# freundschaftsportal !?



## matzem (3. Mai 2005)

hallo bin auf der such nach einem namen für ein internetportal rund um das thema freundschaft. ich zaudere mit dem namen "mindpark"

hat jemand von euch einen kreativen vorschlag?

danke

matze


----------



## Leola13 (4. Mai 2005)

Hai,

bei "mindpark" denke ich an hochbegabte, pickelige, pupertierende Jungs. Sorry.

Normalerweise find ich es nicht gut alles zu verneudeutschen, aber irgendetwas mit "friends" fände ich gut.

Ciao Stefan


----------



## kuhlmaehn (5. Mai 2005)

Da ist mir spontan "Just Friends" eingefallen. Aber das gibt es sicher schon.

kuhlmaehn


----------



## BOSNA_GIRL (6. Mai 2005)

Hallo,

ich find deine Idee schon ok! kannste eigendlich so lassen!


----------



## ShadowMan (6. Mai 2005)

=> dagegen! 

Ich find "Just Friends" auch besser. Auch wenns sich irgendwie komisch anhört. Aber warum nicht einfach mal einen deutschen Namen verwenden? Ich denke friends ist auf jeden Fall ein guter Ansatz...dürfte nur wie schon gesagt vieles vergeben sein...am sinnvollsten wäre es, wenn du einfach mal schaust, welche Domains denn noch frei sind. Dort werden auch oft Alternativen angezeigt, die man auch verwenden könnte...

Lg,
Manuel ;-]


----------



## metty (6. Mai 2005)

Wie wäre es mit
"Los Amigos - Dein Freundschaftsportal" ?
Ist mir mal grad so spontan eingefallen


----------



## matzem (6. Mai 2005)

------------------------------------------------------------------------

__AUFGABENSTELLUNG__. Gib aus der Diskussion oben über einen Namen für ein Freundschaftsportal den Abschnitt wortgetreu wieder, der bei "## Leola13 (4." beginnt und bei "fände ich gut." endet.

__BEREITGESTELLTE DATEN__.
------------------------------------------------------------------------

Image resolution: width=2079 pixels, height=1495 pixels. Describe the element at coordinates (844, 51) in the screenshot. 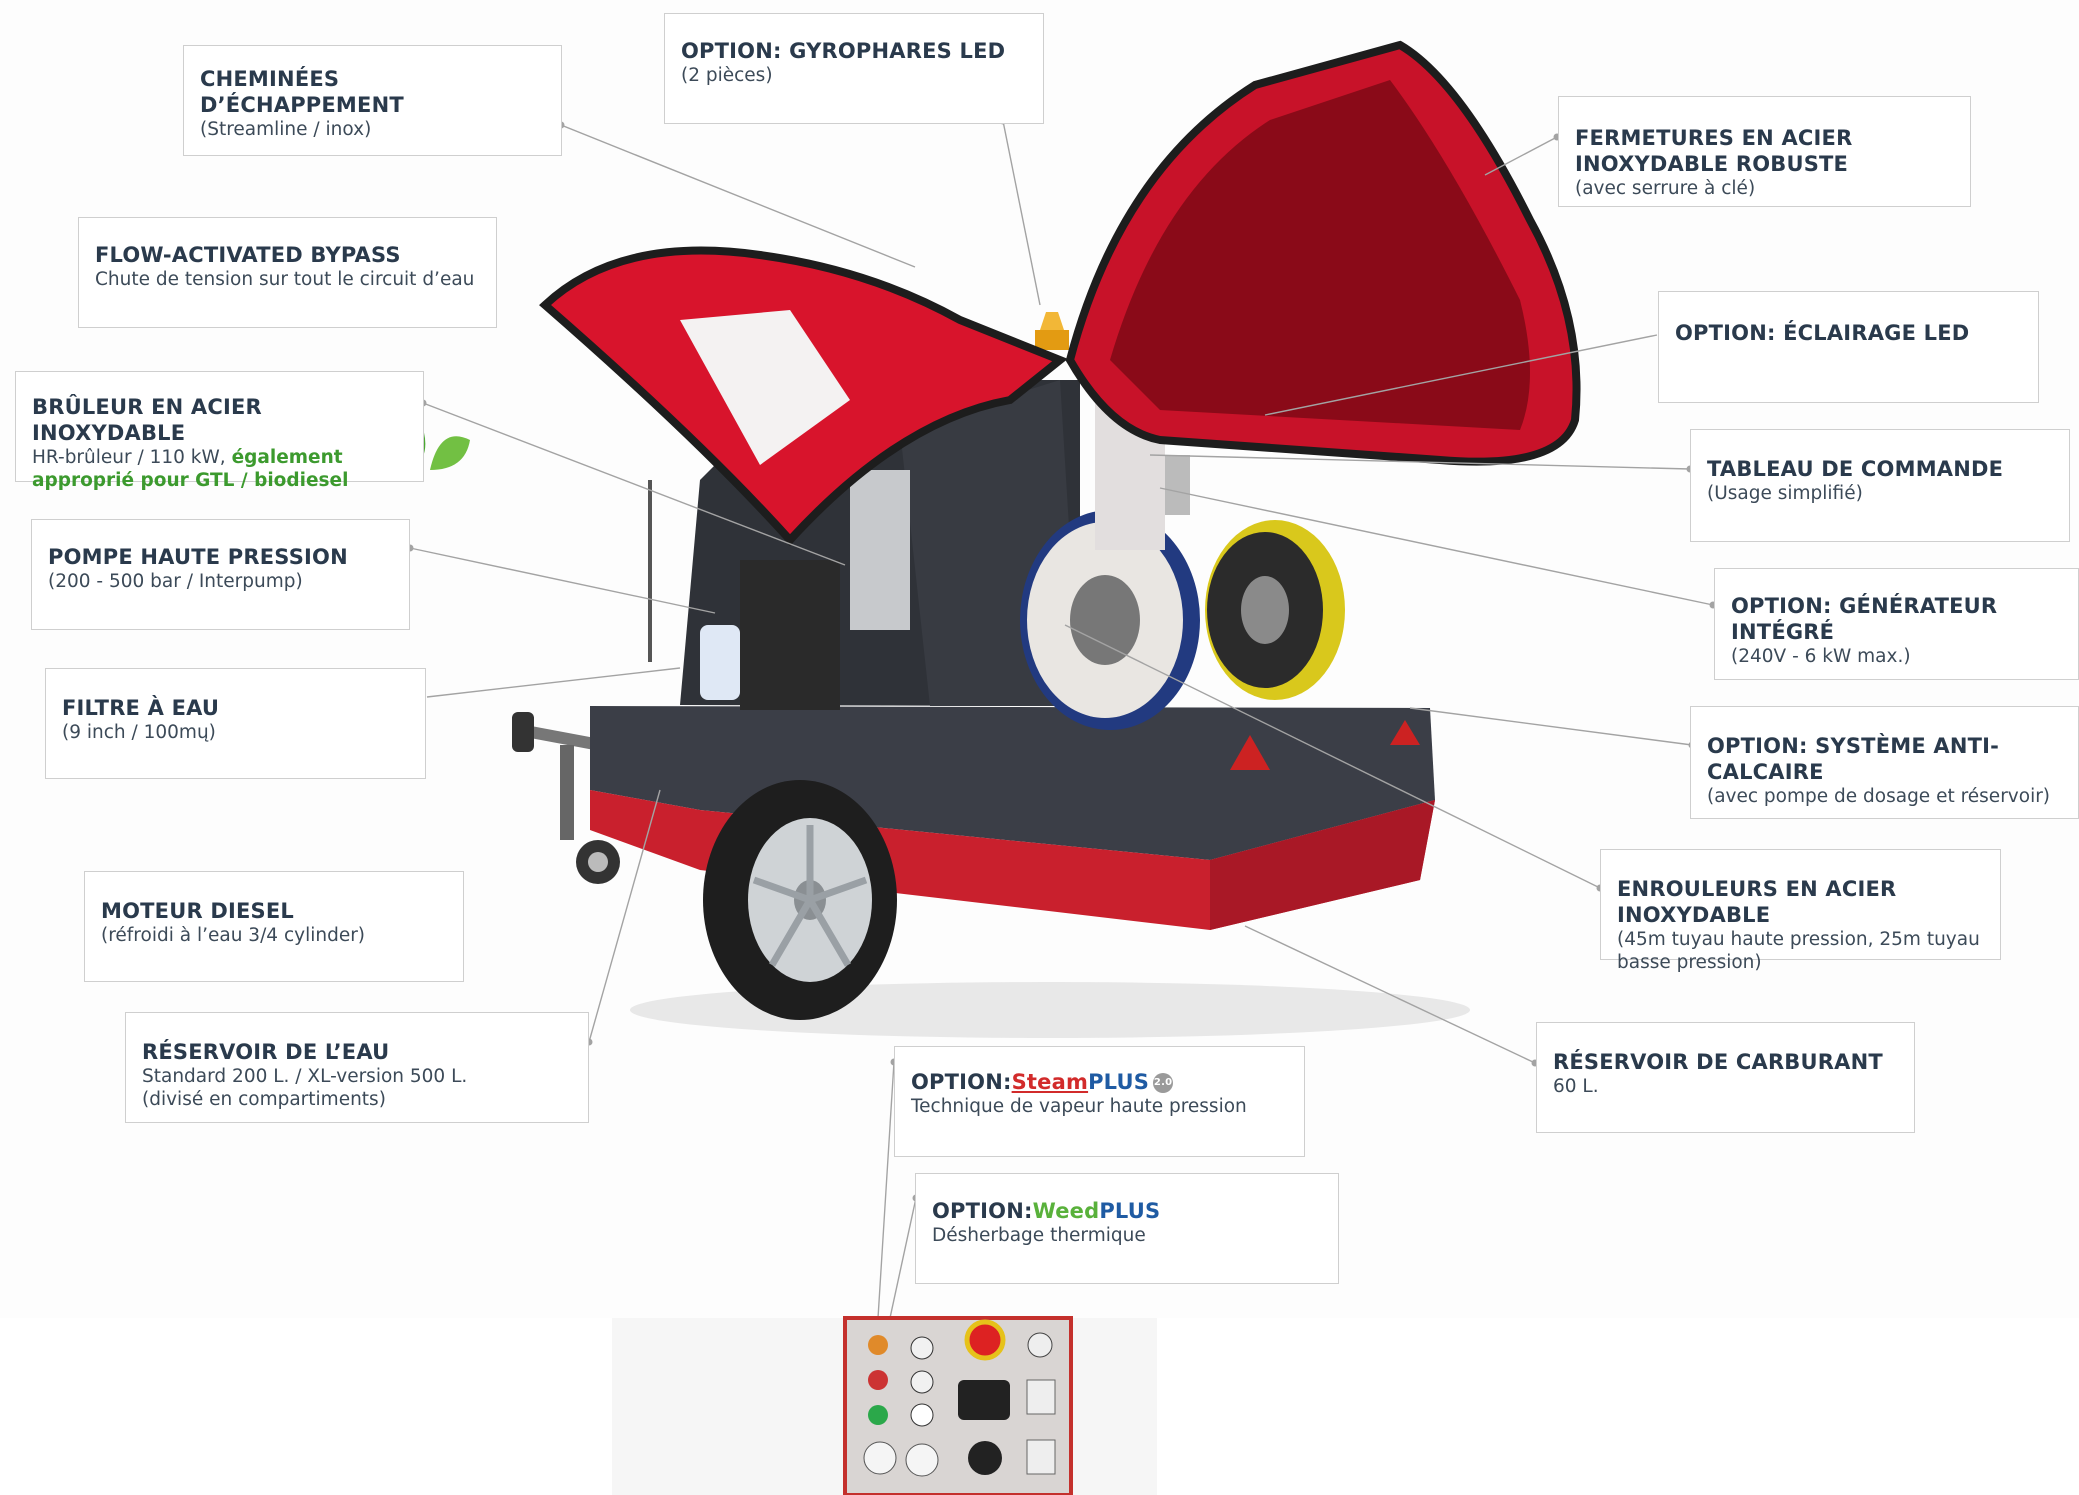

------------------------------------------------------------------------

__ERGEBNIS__.
## Leola13 (4. Mai 2005)

Hai,

bei "mindpark" denke ich an hochbegabte, pickelige, pupertierende Jungs. Sorry.

Normalerweise find ich es nicht gut alles zu verneudeutschen, aber irgendetwas mit "friends" fände ich gut.